(Activity): The whole listing should come back exactly as written, except for the pictures.

# # # # # # #

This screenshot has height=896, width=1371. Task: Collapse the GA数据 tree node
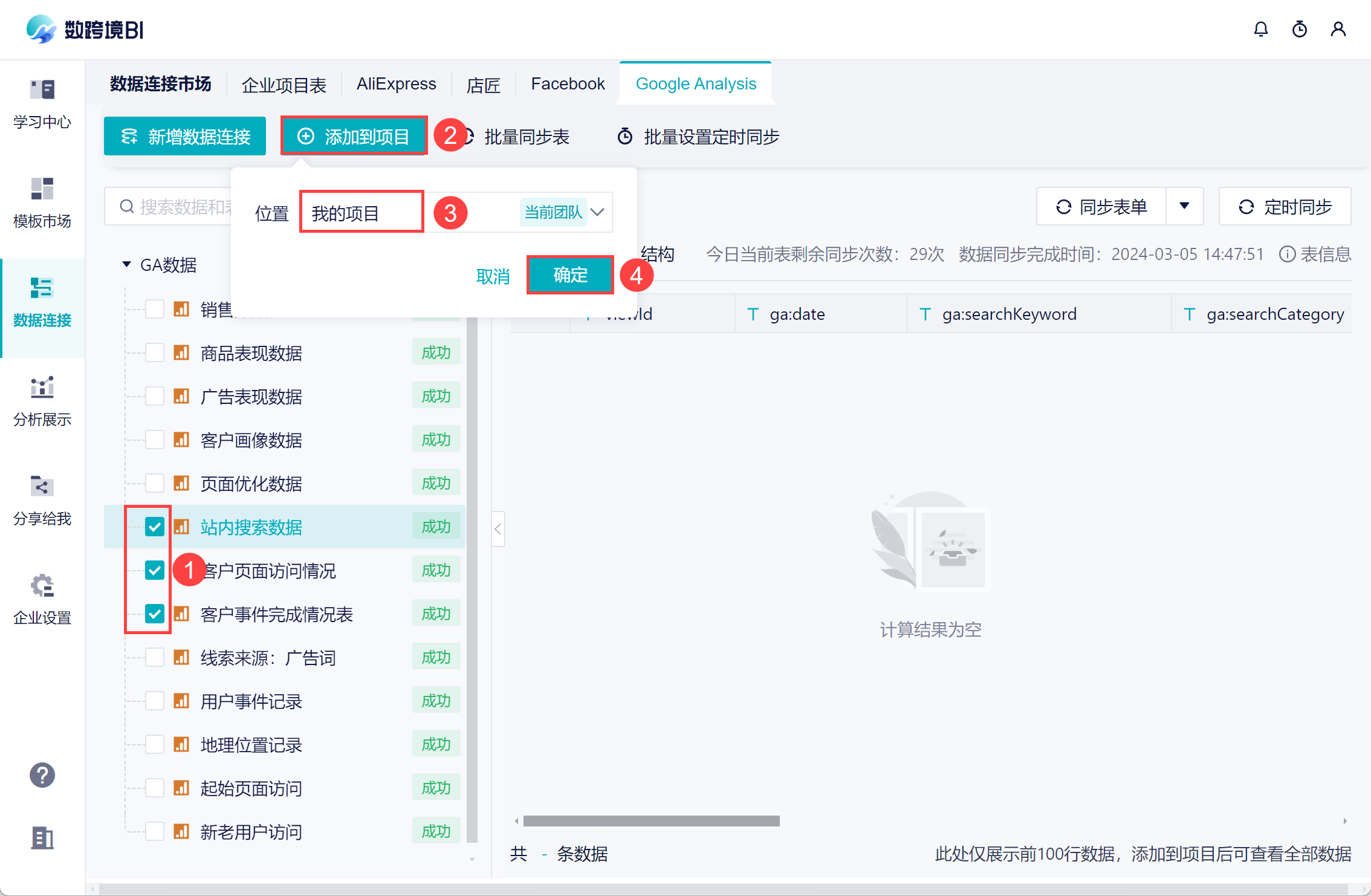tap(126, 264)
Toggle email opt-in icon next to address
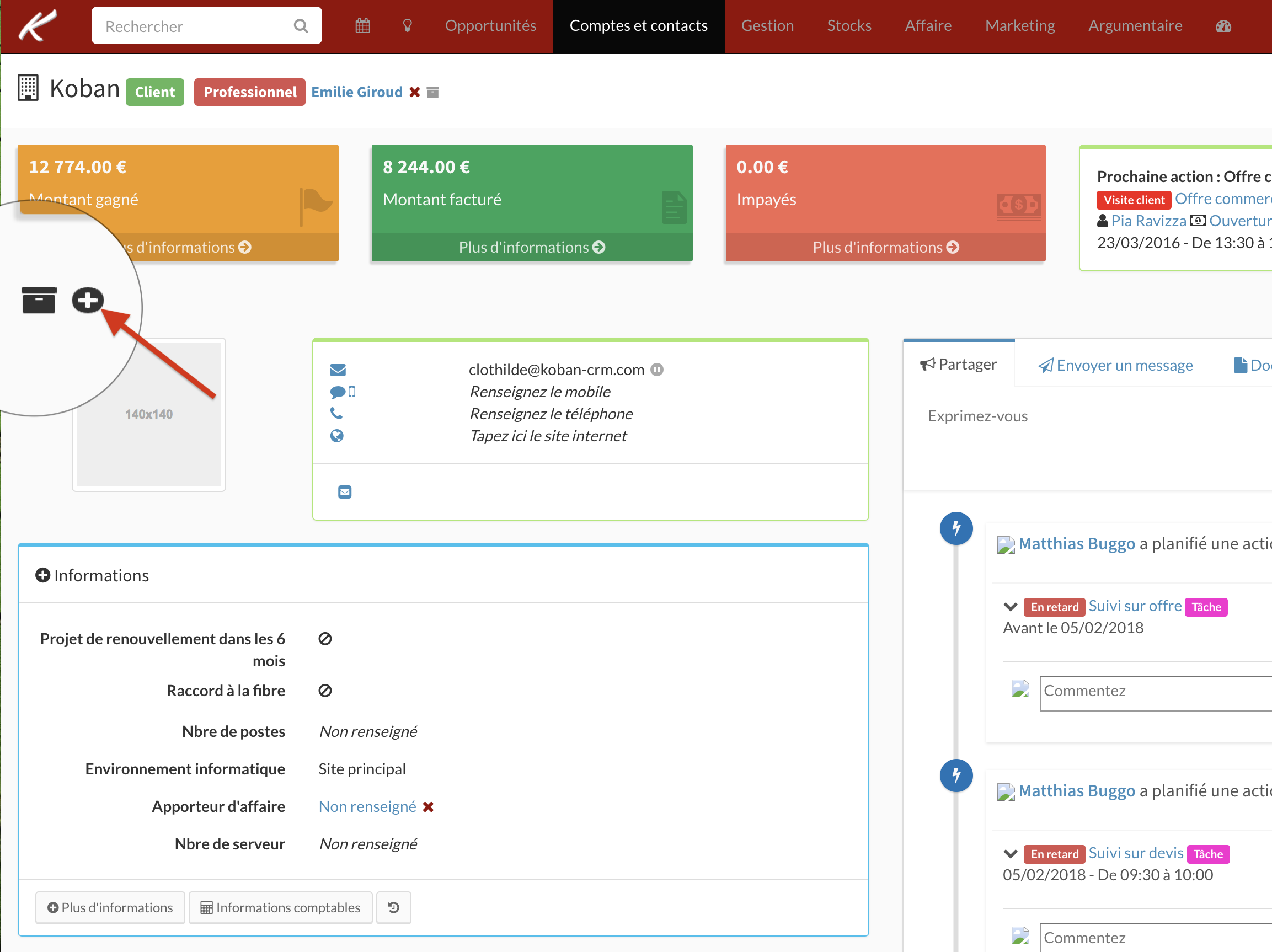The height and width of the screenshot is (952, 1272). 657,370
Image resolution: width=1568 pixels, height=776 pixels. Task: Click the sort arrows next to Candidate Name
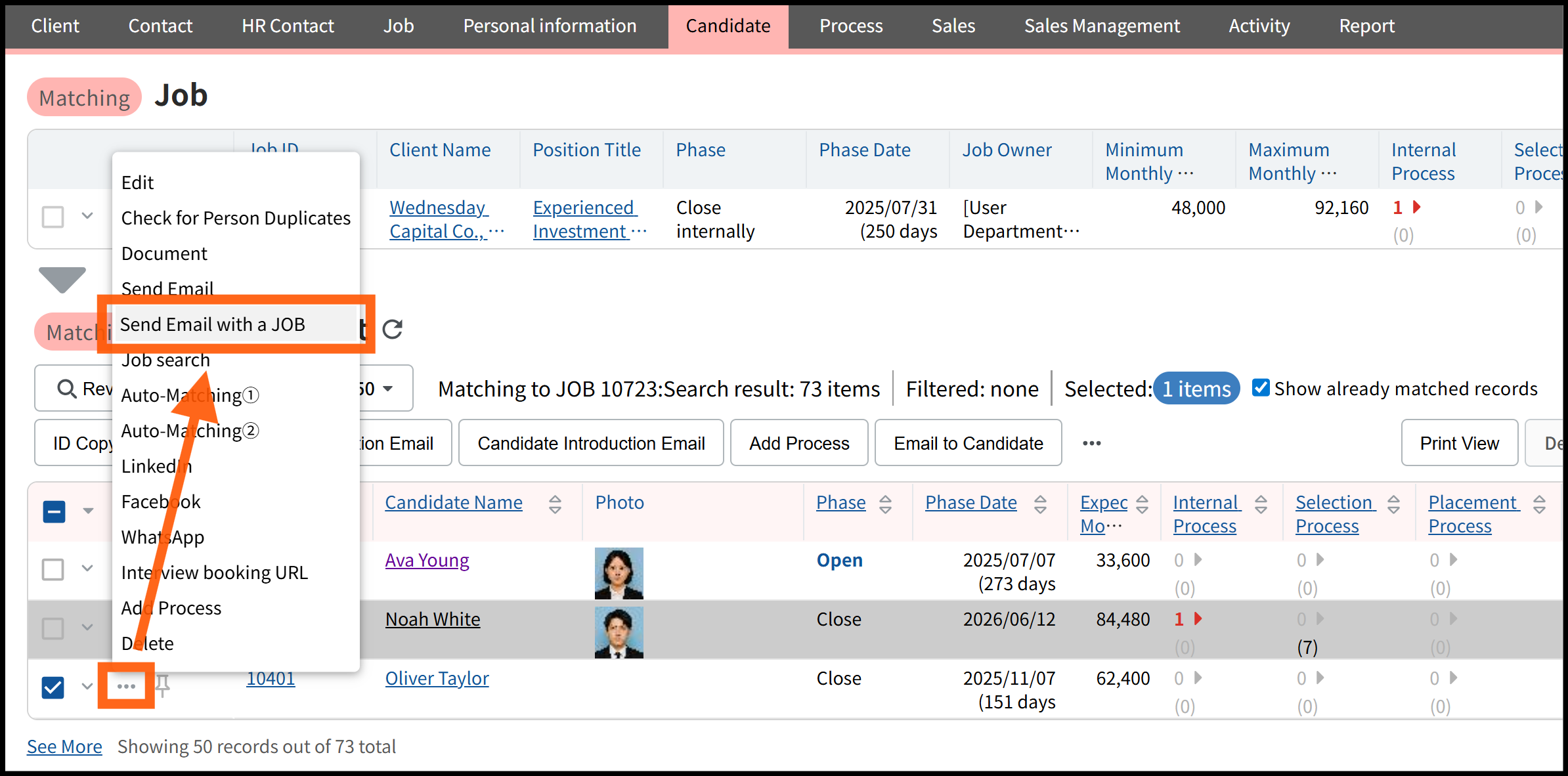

# # # # # # #

(Response area):
This screenshot has height=896, width=1371. Task: Collapse the GA数据 tree node
tap(126, 264)
Toggle email opt-in icon next to address
The height and width of the screenshot is (952, 1272). 657,370
Image resolution: width=1568 pixels, height=776 pixels. Task: Click the sort arrows next to Candidate Name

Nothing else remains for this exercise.